16 YEARS AND THIS IS ALL I GOT?

You won’t hear these facts on CNBC. They wouldn’t dare discuss anything in inflation adjusted terms. The Dow is up a measly 7.3% over the last 16 years on an inflation adjusted basis. That’s the good news. In reality, we all know the CPI is understated by at least 3% to 5%. So, in reality, the Dow is significantly negative over the last 16 years. Using a true level of inflation would show the Dow not much higher than it was in 1966 at the onset of the welfare/warfare state and before the unlinking of our fiat currency from gold.
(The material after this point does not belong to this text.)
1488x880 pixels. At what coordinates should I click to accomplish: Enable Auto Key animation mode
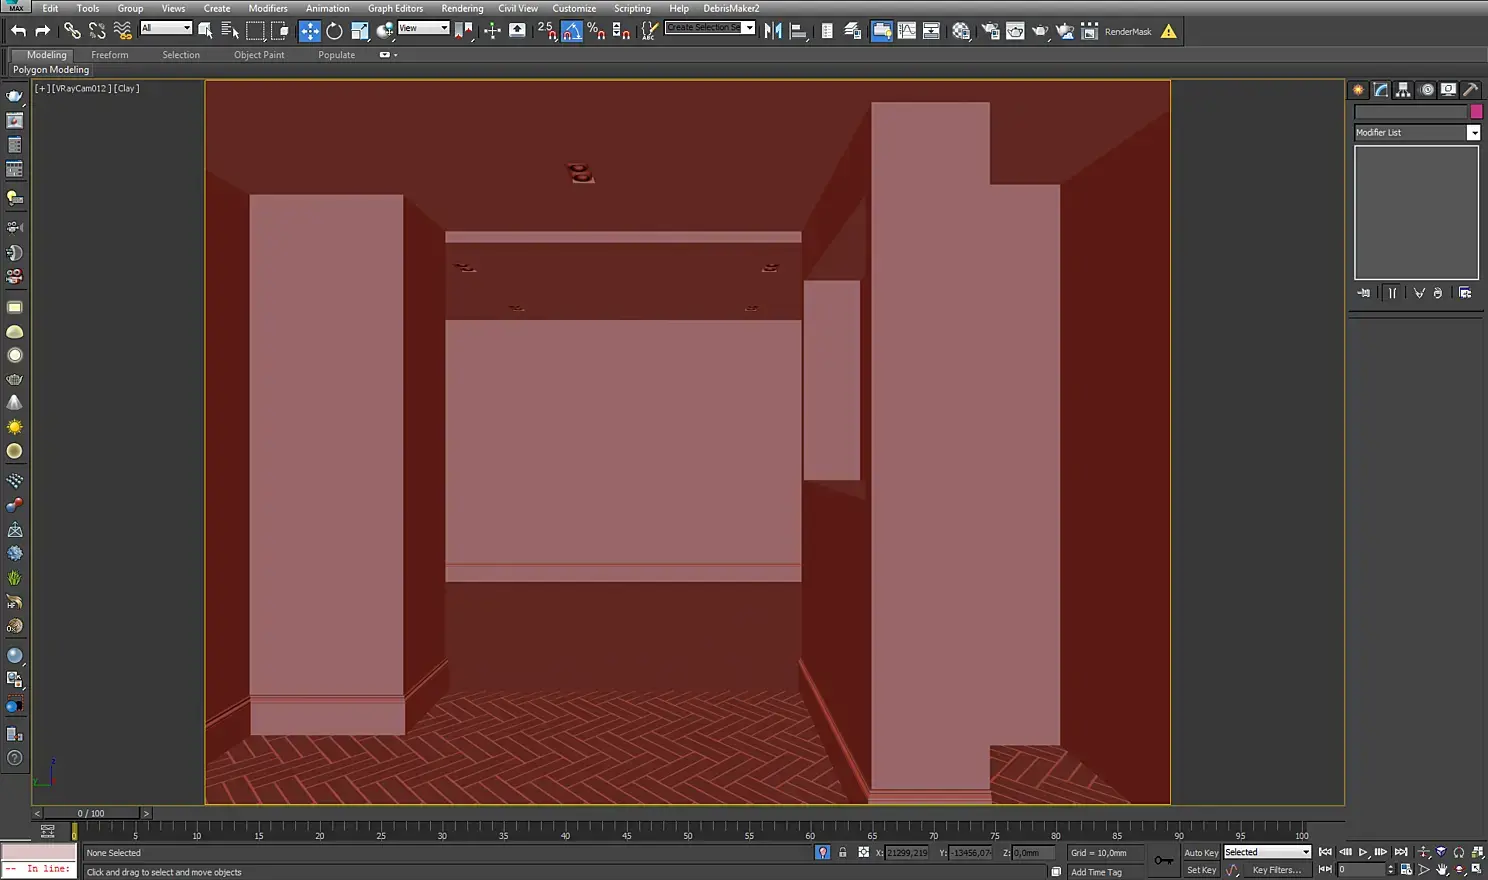point(1201,853)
If you were a connected insider or friend of the Fed (aka Wall Street bankers) you’ve done quite well since March 2009. But, it seems that once the QE spigot was turned off in October 2014, the Dow has gone nowhere fast. This faux bull market is dying of old age and lack of Fed injected fiat. It’s a long way down to long term support.


Chart of the Day

The Dow is currently trading 4% below its May 19th all-time record high. For some perspective, today’s chart illustrates the inflation-adjusted Dow since 1900 — there are several points of interest. Take for example an unlucky buy-and-hold investor that invested in the Dow right at the dot-com peak of December 1999. A decade and a half later, the inflation-adjusted Dow is up a mere 7.3%. That is not altogether an impressive performance considering that over 16 years have passed. On the other hand, take the investor who bought right at the end of the financial crisis. The inflation-adjusted Dow is up a significant 119% from its financial crisis lows — not bad for a for a seven year investment. More recently, the inflation-adjusted Dow has broken below support of a trend that has existed since the end of the financial crisis induced bear market.